When you reach the entries below, transcribe each line word for word.

..........

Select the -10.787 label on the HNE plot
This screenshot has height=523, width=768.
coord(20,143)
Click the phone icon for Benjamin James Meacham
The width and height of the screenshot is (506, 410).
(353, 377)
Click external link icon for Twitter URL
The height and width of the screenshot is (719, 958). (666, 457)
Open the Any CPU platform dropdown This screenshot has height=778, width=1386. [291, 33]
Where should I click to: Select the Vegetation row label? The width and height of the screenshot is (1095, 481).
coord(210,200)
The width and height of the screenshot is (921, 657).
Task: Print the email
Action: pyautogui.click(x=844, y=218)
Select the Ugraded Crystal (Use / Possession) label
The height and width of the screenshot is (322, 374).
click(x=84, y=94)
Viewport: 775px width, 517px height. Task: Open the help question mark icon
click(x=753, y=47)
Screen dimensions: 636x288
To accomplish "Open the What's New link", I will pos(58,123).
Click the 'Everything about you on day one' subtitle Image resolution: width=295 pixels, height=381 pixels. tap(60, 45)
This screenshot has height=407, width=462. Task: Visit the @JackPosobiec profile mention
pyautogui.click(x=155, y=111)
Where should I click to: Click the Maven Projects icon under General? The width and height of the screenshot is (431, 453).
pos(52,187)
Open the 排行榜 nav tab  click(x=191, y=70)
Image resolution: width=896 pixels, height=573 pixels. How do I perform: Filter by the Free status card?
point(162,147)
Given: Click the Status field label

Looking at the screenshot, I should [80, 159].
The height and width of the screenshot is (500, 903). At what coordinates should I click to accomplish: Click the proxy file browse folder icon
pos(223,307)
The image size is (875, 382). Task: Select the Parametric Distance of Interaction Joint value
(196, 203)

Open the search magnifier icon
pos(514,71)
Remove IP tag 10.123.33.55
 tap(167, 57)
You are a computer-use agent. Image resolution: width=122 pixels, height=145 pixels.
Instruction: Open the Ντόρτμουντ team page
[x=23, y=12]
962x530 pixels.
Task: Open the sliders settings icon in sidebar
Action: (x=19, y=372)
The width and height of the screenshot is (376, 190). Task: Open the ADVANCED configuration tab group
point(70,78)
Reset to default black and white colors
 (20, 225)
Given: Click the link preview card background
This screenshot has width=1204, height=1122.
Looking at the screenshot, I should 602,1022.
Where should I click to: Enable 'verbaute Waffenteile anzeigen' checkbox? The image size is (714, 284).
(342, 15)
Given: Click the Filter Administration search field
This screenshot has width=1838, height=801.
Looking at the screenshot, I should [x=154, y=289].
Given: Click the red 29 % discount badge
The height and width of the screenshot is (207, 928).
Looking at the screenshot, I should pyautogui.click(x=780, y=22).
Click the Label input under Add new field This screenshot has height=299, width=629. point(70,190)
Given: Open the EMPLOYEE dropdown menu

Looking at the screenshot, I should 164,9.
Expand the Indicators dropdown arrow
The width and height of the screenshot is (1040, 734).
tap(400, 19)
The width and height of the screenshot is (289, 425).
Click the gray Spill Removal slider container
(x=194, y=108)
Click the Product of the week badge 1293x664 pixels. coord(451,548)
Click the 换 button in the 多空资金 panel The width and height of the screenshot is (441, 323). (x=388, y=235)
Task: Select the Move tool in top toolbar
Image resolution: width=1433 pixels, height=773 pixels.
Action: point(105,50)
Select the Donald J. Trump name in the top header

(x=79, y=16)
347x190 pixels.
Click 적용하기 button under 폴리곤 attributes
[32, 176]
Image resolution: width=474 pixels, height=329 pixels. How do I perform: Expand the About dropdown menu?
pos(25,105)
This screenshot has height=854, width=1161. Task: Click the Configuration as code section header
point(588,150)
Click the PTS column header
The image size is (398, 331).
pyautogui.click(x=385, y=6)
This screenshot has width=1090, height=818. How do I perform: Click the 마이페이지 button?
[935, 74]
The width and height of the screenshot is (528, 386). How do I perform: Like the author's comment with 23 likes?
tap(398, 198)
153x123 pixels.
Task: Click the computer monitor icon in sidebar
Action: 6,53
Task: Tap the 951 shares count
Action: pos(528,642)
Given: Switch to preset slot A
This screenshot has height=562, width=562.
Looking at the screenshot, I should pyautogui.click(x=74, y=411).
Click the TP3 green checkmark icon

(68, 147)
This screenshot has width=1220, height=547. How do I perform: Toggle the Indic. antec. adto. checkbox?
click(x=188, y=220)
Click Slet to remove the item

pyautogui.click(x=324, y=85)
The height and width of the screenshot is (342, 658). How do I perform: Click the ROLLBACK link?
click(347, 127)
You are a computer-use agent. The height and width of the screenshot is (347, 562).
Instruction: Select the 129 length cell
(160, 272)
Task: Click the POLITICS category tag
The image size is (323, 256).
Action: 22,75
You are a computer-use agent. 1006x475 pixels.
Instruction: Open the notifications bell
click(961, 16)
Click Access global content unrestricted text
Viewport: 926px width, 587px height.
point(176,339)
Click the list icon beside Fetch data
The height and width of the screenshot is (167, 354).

..........

# SOLUTION TO THIS TASK
Select the -10.787 label on the HNE plot
This screenshot has height=523, width=768.
coord(20,143)
Click the phone icon for Benjamin James Meacham
The width and height of the screenshot is (506, 410).
(353, 377)
Click external link icon for Twitter URL
The height and width of the screenshot is (719, 958). (666, 457)
Open the Any CPU platform dropdown This screenshot has height=778, width=1386. [291, 33]
Where should I click to: Select the Vegetation row label? The width and height of the screenshot is (1095, 481).
coord(210,200)
The width and height of the screenshot is (921, 657).
Task: Print the email
Action: pyautogui.click(x=844, y=218)
Select the Ugraded Crystal (Use / Possession) label
The height and width of the screenshot is (322, 374).
click(x=84, y=94)
Viewport: 775px width, 517px height. Task: Open the help question mark icon
click(x=753, y=47)
Screen dimensions: 636x288
To accomplish "Open the What's New link", I will pos(58,123).
Click the 'Everything about you on day one' subtitle Image resolution: width=295 pixels, height=381 pixels. tap(60, 45)
This screenshot has height=407, width=462. Task: Visit the @JackPosobiec profile mention
pyautogui.click(x=155, y=111)
Where should I click to: Click the Maven Projects icon under General? The width and height of the screenshot is (431, 453).
pos(52,187)
Open the 排行榜 nav tab  click(x=191, y=70)
Image resolution: width=896 pixels, height=573 pixels. How do I perform: Filter by the Free status card?
point(162,147)
Given: Click the Status field label

Looking at the screenshot, I should [80, 159].
The height and width of the screenshot is (500, 903). At what coordinates should I click to accomplish: Click the proxy file browse folder icon
pos(223,307)
The image size is (875, 382). Task: Select the Parametric Distance of Interaction Joint value
(196, 203)

Open the search magnifier icon
pos(514,71)
Remove IP tag 10.123.33.55
 tap(167, 57)
You are a computer-use agent. Image resolution: width=122 pixels, height=145 pixels.
Instruction: Open the Ντόρτμουντ team page
[x=23, y=12]
962x530 pixels.
Task: Open the sliders settings icon in sidebar
Action: (x=19, y=372)
The width and height of the screenshot is (376, 190). Task: Open the ADVANCED configuration tab group
point(70,78)
Reset to default black and white colors
 (20, 225)
Given: Click the link preview card background
This screenshot has width=1204, height=1122.
Looking at the screenshot, I should 602,1022.
Where should I click to: Enable 'verbaute Waffenteile anzeigen' checkbox? The image size is (714, 284).
(342, 15)
Given: Click the Filter Administration search field
This screenshot has width=1838, height=801.
Looking at the screenshot, I should [x=154, y=289].
Given: Click the red 29 % discount badge
The height and width of the screenshot is (207, 928).
Looking at the screenshot, I should pyautogui.click(x=780, y=22).
Click the Label input under Add new field This screenshot has height=299, width=629. point(70,190)
Given: Open the EMPLOYEE dropdown menu

Looking at the screenshot, I should 164,9.
Expand the Indicators dropdown arrow
The width and height of the screenshot is (1040, 734).
tap(400, 19)
The width and height of the screenshot is (289, 425).
Click the gray Spill Removal slider container
(x=194, y=108)
Click the Product of the week badge 1293x664 pixels. coord(451,548)
Click the 换 button in the 多空资金 panel The width and height of the screenshot is (441, 323). (x=388, y=235)
Task: Select the Move tool in top toolbar
Image resolution: width=1433 pixels, height=773 pixels.
Action: point(105,50)
Select the Donald J. Trump name in the top header

(x=79, y=16)
347x190 pixels.
Click 적용하기 button under 폴리곤 attributes
[32, 176]
Image resolution: width=474 pixels, height=329 pixels. How do I perform: Expand the About dropdown menu?
pos(25,105)
This screenshot has height=854, width=1161. Task: Click the Configuration as code section header
point(588,150)
Click the PTS column header
The image size is (398, 331).
pyautogui.click(x=385, y=6)
This screenshot has width=1090, height=818. How do I perform: Click the 마이페이지 button?
[935, 74]
The width and height of the screenshot is (528, 386). How do I perform: Like the author's comment with 23 likes?
tap(398, 198)
153x123 pixels.
Task: Click the computer monitor icon in sidebar
Action: 6,53
Task: Tap the 951 shares count
Action: pos(528,642)
Given: Switch to preset slot A
This screenshot has height=562, width=562.
Looking at the screenshot, I should pyautogui.click(x=74, y=411).
Click the TP3 green checkmark icon

(68, 147)
This screenshot has width=1220, height=547. How do I perform: Toggle the Indic. antec. adto. checkbox?
click(x=188, y=220)
Click Slet to remove the item

pyautogui.click(x=324, y=85)
The height and width of the screenshot is (342, 658). How do I perform: Click the ROLLBACK link?
click(347, 127)
You are a computer-use agent. The height and width of the screenshot is (347, 562).
Instruction: Select the 129 length cell
(160, 272)
Task: Click the POLITICS category tag
The image size is (323, 256).
Action: 22,75
You are a computer-use agent. 1006x475 pixels.
Instruction: Open the notifications bell
click(961, 16)
Click Access global content unrestricted text
Viewport: 926px width, 587px height.
point(176,339)
Click the list icon beside Fetch data
The height and width of the screenshot is (167, 354).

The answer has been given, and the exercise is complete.